**Activity list:**
1. In the article on drug prices, rewrite the paragraph beginning "The drugstores that have in stores" as a short bulleted list that keeps its main facts.
2. Translate this sentence from the article on drug prices into Spanish: "After the drugs are reassessed, they will be taken back to drugstores, with new prices."
3. Pick up the article on drug prices after its final sentence and continue it.

**Text passage:**

--

Drug prices will be reset at pharmaceutical storehouses, not drugstores
The drugstores that have in stores medications imported before January 1, when the new mechanism for setting prices came into force, are to return them to pharmaceutical storehouses. After the drugs are reassessed, they will be taken back to drugstores, with new prices. The explanations were provided by officials of the Medication Agency in a meeting with representatives of drug importers and suppliers, Info-Prim Neo reports.
“We clearly told the pharmaceutical storehouses to adjust the prices to those indicated in the National Catalogue of Prices and inform the drugstores with which they work about the changes. This is the responsibility of the storehouses, not drugstores,” the head of the Medication Agency Maria-Cojocaru Toma said after the meeting.
The companies complain that they have to sell the imported drugs at lower prices than the purchase price. Officials of the Medication Agency say yet that the companies were informed beforehand abut the new mechanism for setting the prices of drugs and were warned not to make large stores. Those who ignored the warnings now suffer the consequences.

--

**Provided data:**
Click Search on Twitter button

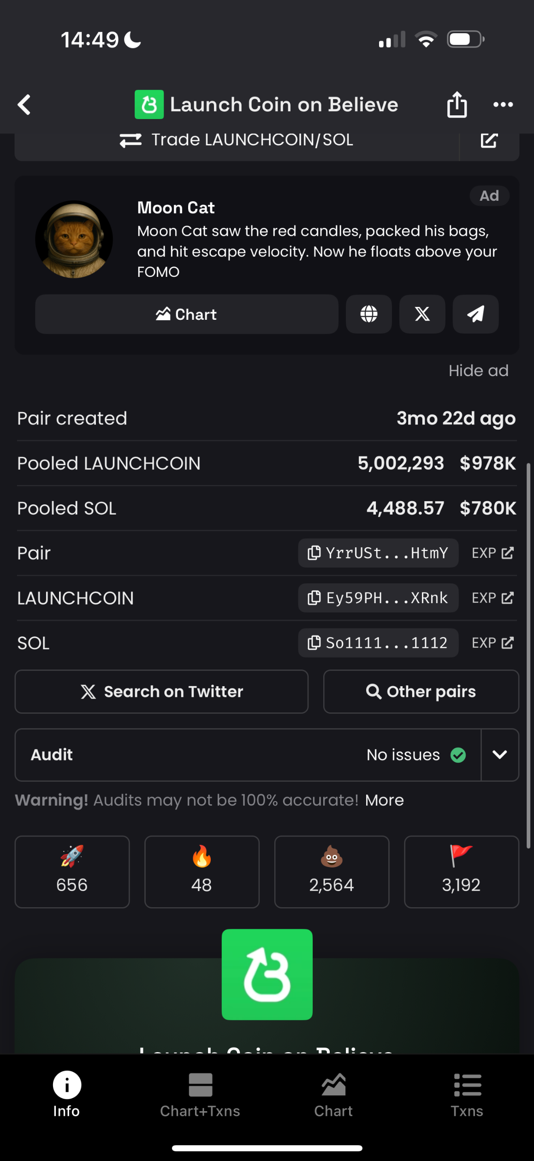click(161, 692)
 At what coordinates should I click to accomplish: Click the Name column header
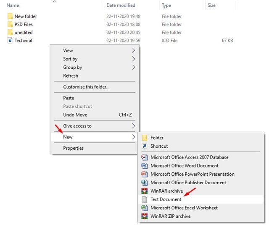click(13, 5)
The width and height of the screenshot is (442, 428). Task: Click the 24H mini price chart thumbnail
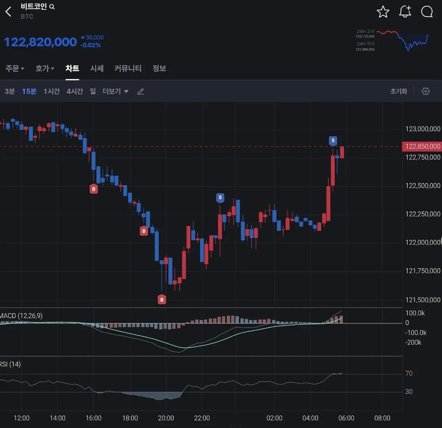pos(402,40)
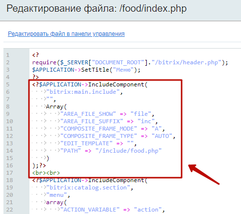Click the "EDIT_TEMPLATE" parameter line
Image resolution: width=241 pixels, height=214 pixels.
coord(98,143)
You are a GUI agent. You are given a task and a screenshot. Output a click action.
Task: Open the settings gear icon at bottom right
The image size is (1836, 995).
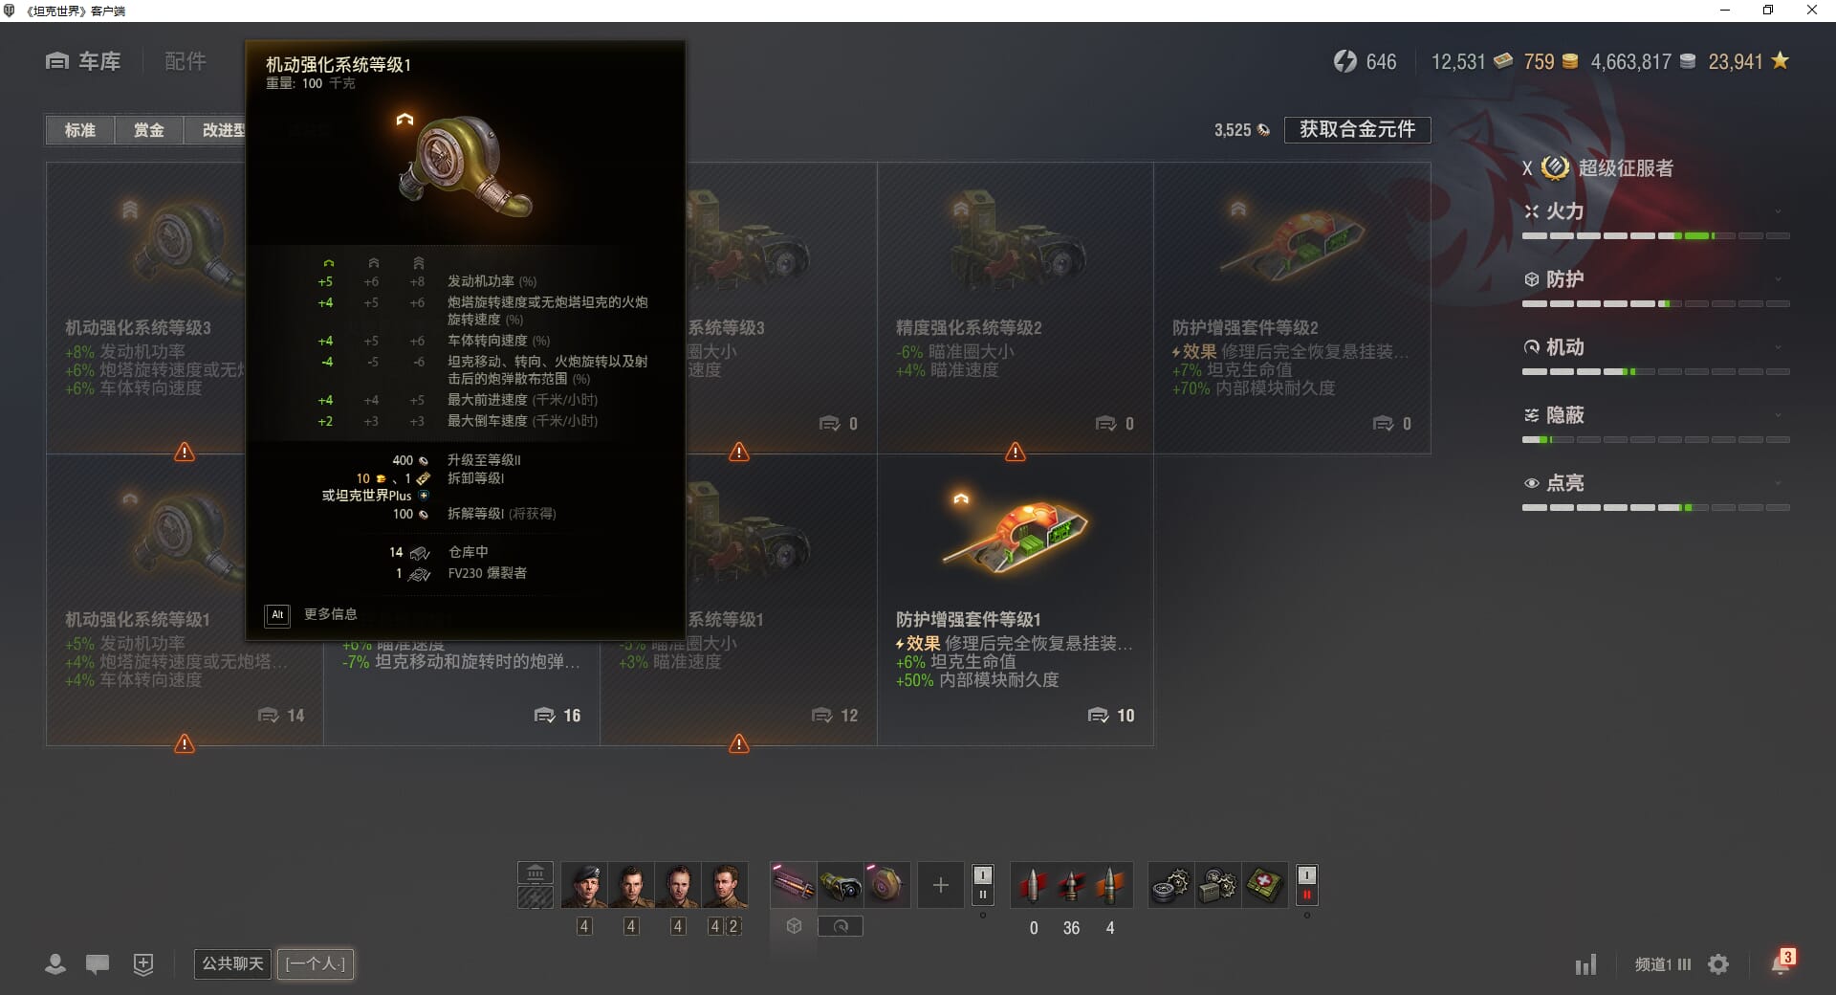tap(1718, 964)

--

**Per-task outputs:**
1.
- Drugstores holding medications imported before January 1, when the new pricing mechanism took effect, must return them to pharmaceutical storehouses.
- Once reassessed, the drugs will go back to drugstores with new prices.
- Medication Agency officials gave these explanations at a meeting with drug importers and suppliers, according to Info-Prim Neo.

2. Después de que los medicamentos sean reevaluados, serán devueltos a las farmacias con nuevos precios.

3.
Galina Draganova, the head of a pharmaceutical storehouse, said after the meeting that she now knows better what steps they must take. “Last Friday, they said the reassessment will be carried out by drugstores and by storehouses. Now we were told that the drugstores will not reset the prices. We were familiarized with the new procedures,” she said.
The prices included in the National Catalogue of Prices are calculated on the basis of the average of the lowest three producer prices. The profit margin on the sold drugs must not exceed 40% of the Catalogue price. The companies will not obtain authorizations for importing expensive drugs if the same products can be bought from other producers at lower prices.